## [GIVEN TEXT]
■ ■ ■ ■ ■
From Michael Fassbender – “I’m always interested in trying to investigate different personalities. I want to keep myself guessing and keep the fear element alive, so that I don’t get too comfortable.”
Michael’s father is German and Michael was born in Germany, but his mother is very Irish – she is the great-grand-niece of Michael Collins – and Michael’s home town is Killarney, County Kerry, so for my purposes here he will be another extremely good looking Irish male. I find his quote very inspirational. I’m afraid of fear, but a lot of very talented people seem to embrace it, so I’m giving it a shot. My acting class is indeed a little scary for me, but it is also invigorating. And as it turns out, my acting teacher, Donal Courtney, discovered Michael Fassbender when Michael was just seventeen. As discoveries go, that’s an excellent one. I’m dying to ask my teacher what Michael is really like, but I will control myself.
■ ■ ■ ■ ■
(Lines of data)
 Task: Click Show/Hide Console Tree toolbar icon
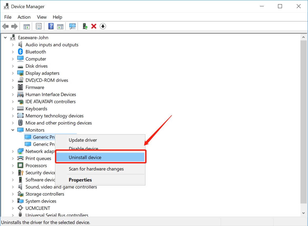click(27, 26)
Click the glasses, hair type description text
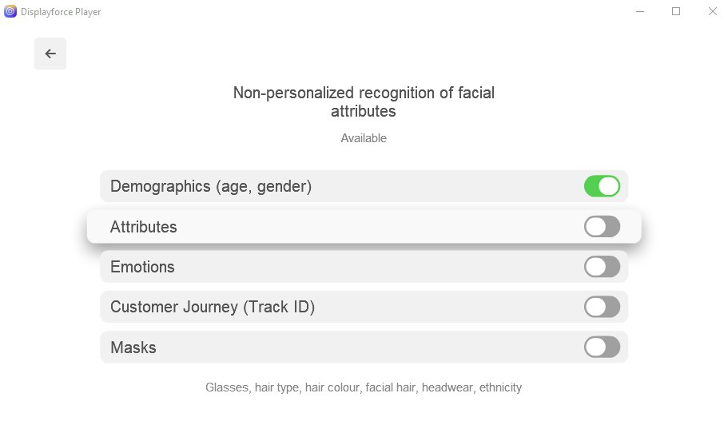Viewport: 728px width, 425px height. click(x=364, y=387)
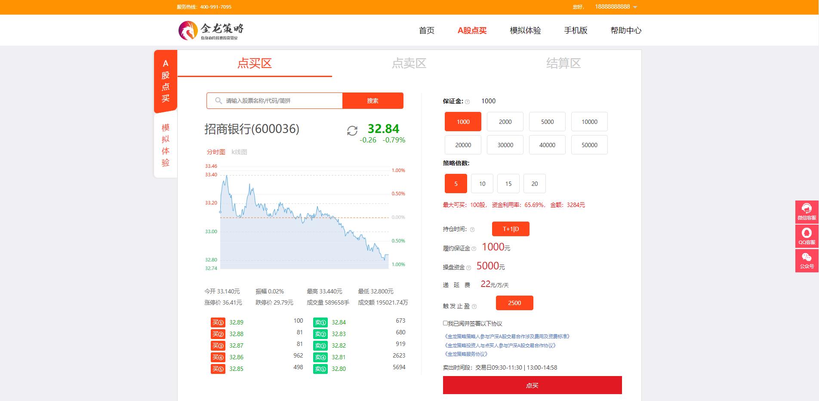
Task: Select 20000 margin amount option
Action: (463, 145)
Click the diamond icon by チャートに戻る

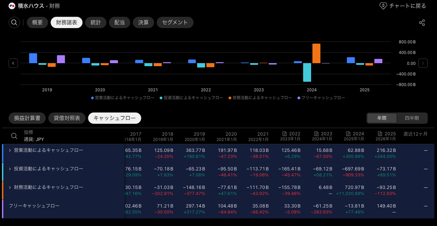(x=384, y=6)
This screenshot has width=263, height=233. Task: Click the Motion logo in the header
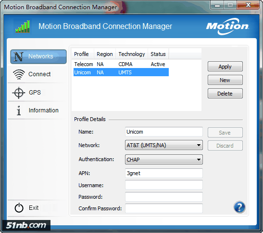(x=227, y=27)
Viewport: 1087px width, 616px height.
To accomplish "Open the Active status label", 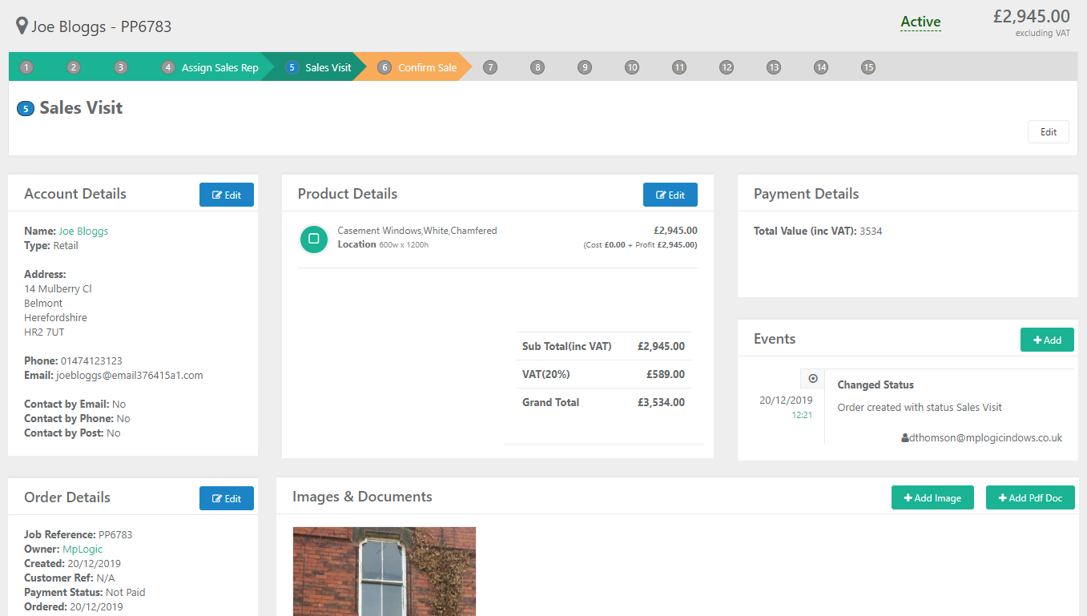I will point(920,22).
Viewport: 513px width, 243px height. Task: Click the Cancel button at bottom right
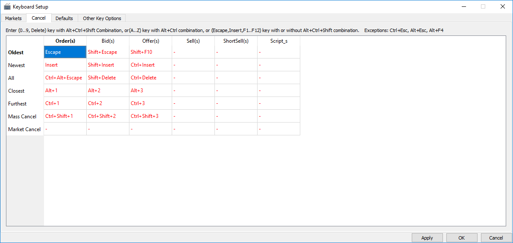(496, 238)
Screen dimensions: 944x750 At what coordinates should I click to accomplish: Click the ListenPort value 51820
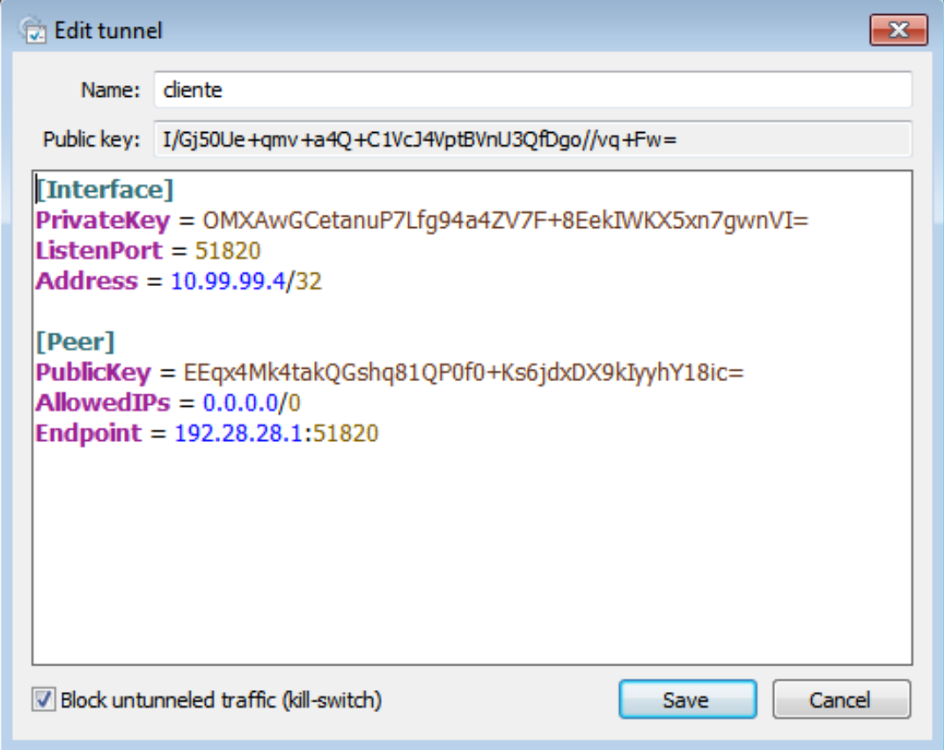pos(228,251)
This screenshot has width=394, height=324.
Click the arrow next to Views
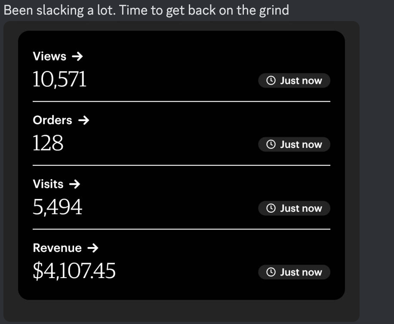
■ ■ ■ ■ ■
## [DIRECTIVES]
a: In the passage about Michael Fassbender above, who discovered him when he was seventeen?
b: Please continue the passage about Michael Fassbender, picking up after its last sentence.

## [SOLVED TASKS]
a: Donal Courtney, the writer's acting teacher, discovered him.

b:
And lest you think I am only interested in modern-day hunks, I will leave you with this final glimpse – well, at least for now – into the secret world of the Irish male.
From W. B. Yeats – “Being Irish, he had an abiding sense of tragedy, which sustained him through temporary periods of joy.”
I’ll let you think about that one on your own.
And I’ll save the secret world of the Irish American male for another time. I have to look back at some of my old journals first.